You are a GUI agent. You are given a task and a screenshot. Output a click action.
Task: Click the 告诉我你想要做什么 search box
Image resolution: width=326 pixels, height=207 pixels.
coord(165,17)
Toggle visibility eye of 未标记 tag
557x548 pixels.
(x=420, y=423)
____________________
## Exercise brief
With the line that contains "Task: Click the 告诉我你想要做什么 search box" as the starting point, output each line exactly through the end of the listing above.

## Answer to this problem
Task: Click the 告诉我你想要做什么 search box
Image resolution: width=326 pixels, height=207 pixels.
coord(165,17)
Toggle visibility eye of 未标记 tag
557x548 pixels.
(x=420, y=423)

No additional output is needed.